Mereka juga mengatakan sejak Penjabat Presiden, Prof Yemi Osinbajo, mengunjungi wilayah Delta Niger dan bertemu dengan para pemangku kepentingan di sembilan negara penghasil minyak untuk menenangkan masyarakat dan mantan militan; negara bagian dikecualikan dari jadwal kepresidenan.
Kelompok tersebut berencana bahwa semua janji yang dibuat oleh penjabat presiden dalam hal pembangunan infrastruktur dan paliatif mungkin akan luput dari perhatian negara jika tidak ada perwakilan negara di dewan NDDC yang akan memperjuangkan tujuan mereka.
Mantan militan tersebut mengatakan dalam pernyataannya, “kami memahami upaya tak henti-hentinya yang dilakukan oleh pemerintahan yang dipimpin APC saat ini di negara ini dan kami sangat menghargai keberanian dan kegigihan Penjabat Presiden kami dalam beberapa waktu terakhir untuk memastikan bahwa wilayah Delta Niger aman. tidak kehilangan manfaat yang diberikannya untuk perdamaian dan ketenangan yang lebih baik di wilayah tersebut.

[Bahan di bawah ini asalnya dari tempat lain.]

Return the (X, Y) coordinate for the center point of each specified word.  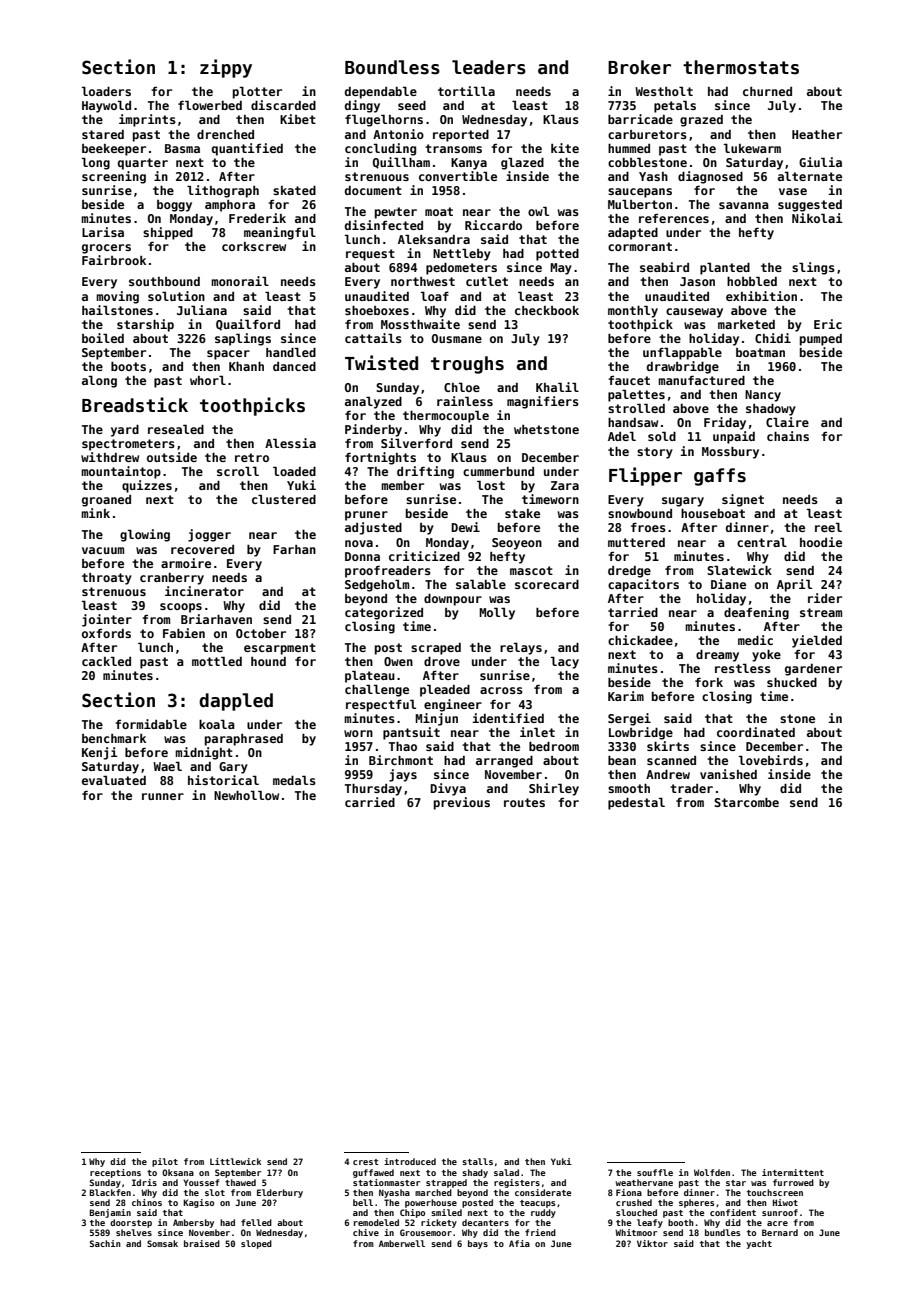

“Namun, kami sangat malu atas pengabaian Pemerintah Daerah Ilaje, satu-satunya pemerintah daerah penghasil minyak yang memenuhi syarat Negara Bagian Ondo dan zona Barat Daya untuk menjadi bagian dari Delta Niger.
Kelompok beranggotakan 110 orang mantan militan tersebut mengatakan toleransi mereka terbatas terhadap pengabaian wilayah mereka oleh pemerintahan berturut-turut di negara tersebut dan mungkin akan melanjutkan permusuhan jika tuntutan mereka tidak dipenuhi oleh pemerintah federal.
Namun, mereka meminta perwakilan di NDDC yang harus berasal dari tanah Ugbo untuk menjamin perdamaian di wilayah tersebut.
Selain itu, kelompok ini juga menuntut agar diikutsertakan dalam setiap pertemuan perdamaian yang akan diadakan dengan Pemerintah Federal, dan menuntut pemberdayaan untuk menghentikan kerusuhan dan menyediakan fasilitas sosial dan infrastruktur bagi masyarakat di wilayah tersebut untuk menjamin perdamaian.